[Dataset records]
>>>

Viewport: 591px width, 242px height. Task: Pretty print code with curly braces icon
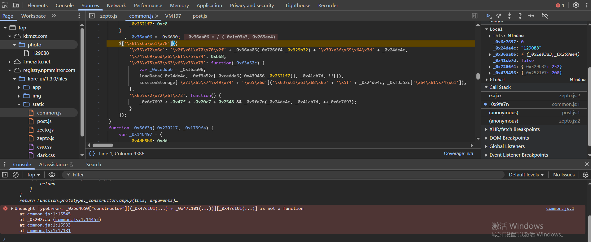92,154
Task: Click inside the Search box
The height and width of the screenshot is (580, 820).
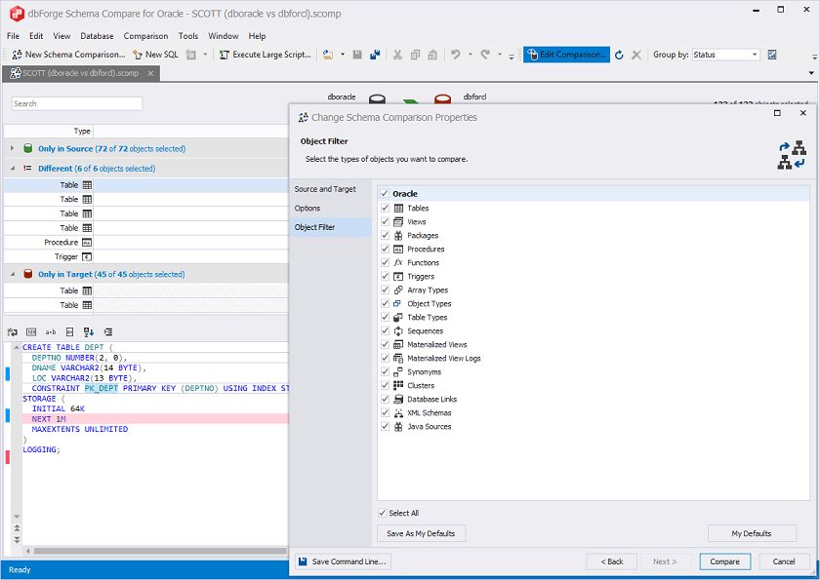Action: (x=78, y=102)
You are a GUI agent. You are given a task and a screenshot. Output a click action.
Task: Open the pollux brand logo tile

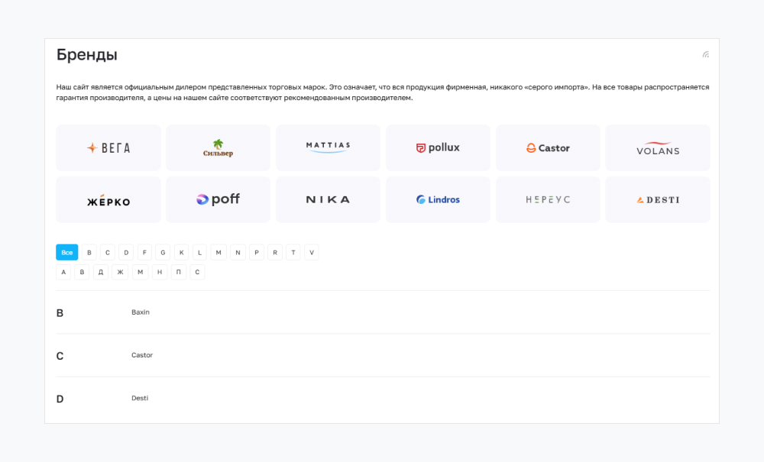(438, 148)
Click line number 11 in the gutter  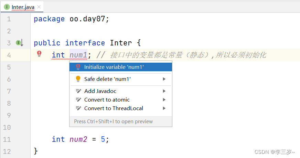pyautogui.click(x=7, y=139)
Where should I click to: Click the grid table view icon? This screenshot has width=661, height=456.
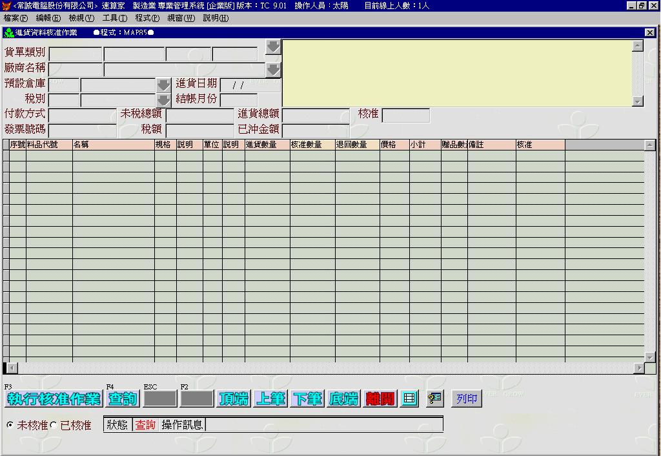pos(409,399)
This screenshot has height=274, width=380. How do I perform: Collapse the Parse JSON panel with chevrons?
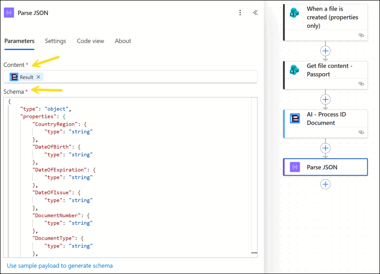[x=255, y=13]
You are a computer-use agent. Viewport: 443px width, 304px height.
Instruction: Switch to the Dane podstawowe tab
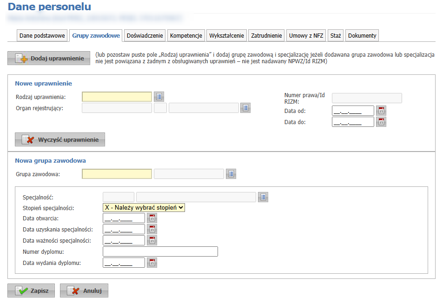[42, 36]
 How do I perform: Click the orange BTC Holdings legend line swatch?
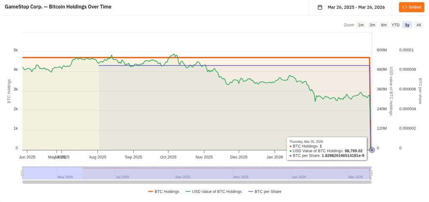click(151, 192)
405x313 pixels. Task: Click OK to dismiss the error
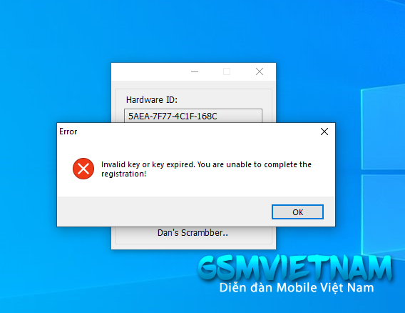point(297,212)
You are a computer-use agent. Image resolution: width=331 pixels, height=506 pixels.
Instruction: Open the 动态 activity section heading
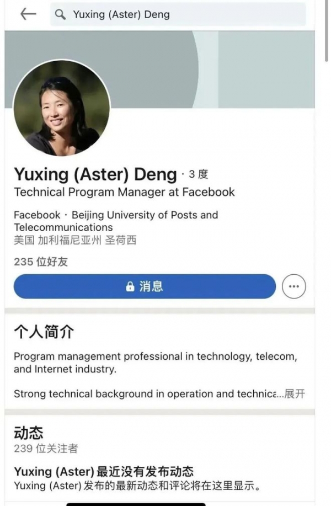[x=28, y=433]
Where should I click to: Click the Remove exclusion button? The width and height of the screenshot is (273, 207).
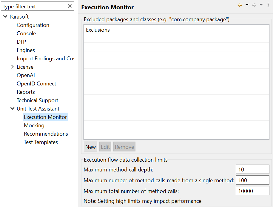(124, 147)
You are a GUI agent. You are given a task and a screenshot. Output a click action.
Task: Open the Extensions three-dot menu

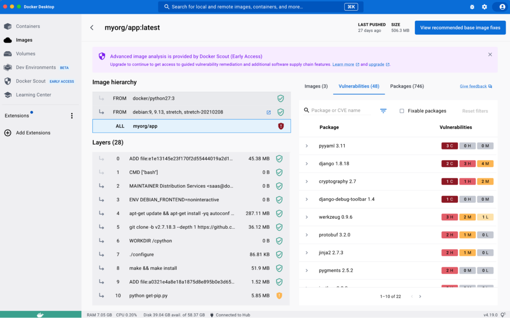click(72, 116)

<<<

= Instructions to follow =
All lines from the one holding "Instruction: Switch to" through the last line of the entries, and nothing else, are to be output exactly; leave out the pictures.

= Your solution =
Instruction: Switch to the Dane podstawowe tab
[42, 36]
 How do I perform: Click the orange BTC Holdings legend line swatch?
click(151, 192)
405x313 pixels. Task: Click OK to dismiss the error
point(297,212)
You are a computer-use agent. Image resolution: width=331 pixels, height=506 pixels.
Instruction: Open the 动态 activity section heading
[x=28, y=433]
Where should I click to: Click the Remove exclusion button? The width and height of the screenshot is (273, 207).
(124, 147)
You are a GUI agent. You are given a task and a screenshot. Output a click action.
Task: Open the Extensions three-dot menu

click(72, 116)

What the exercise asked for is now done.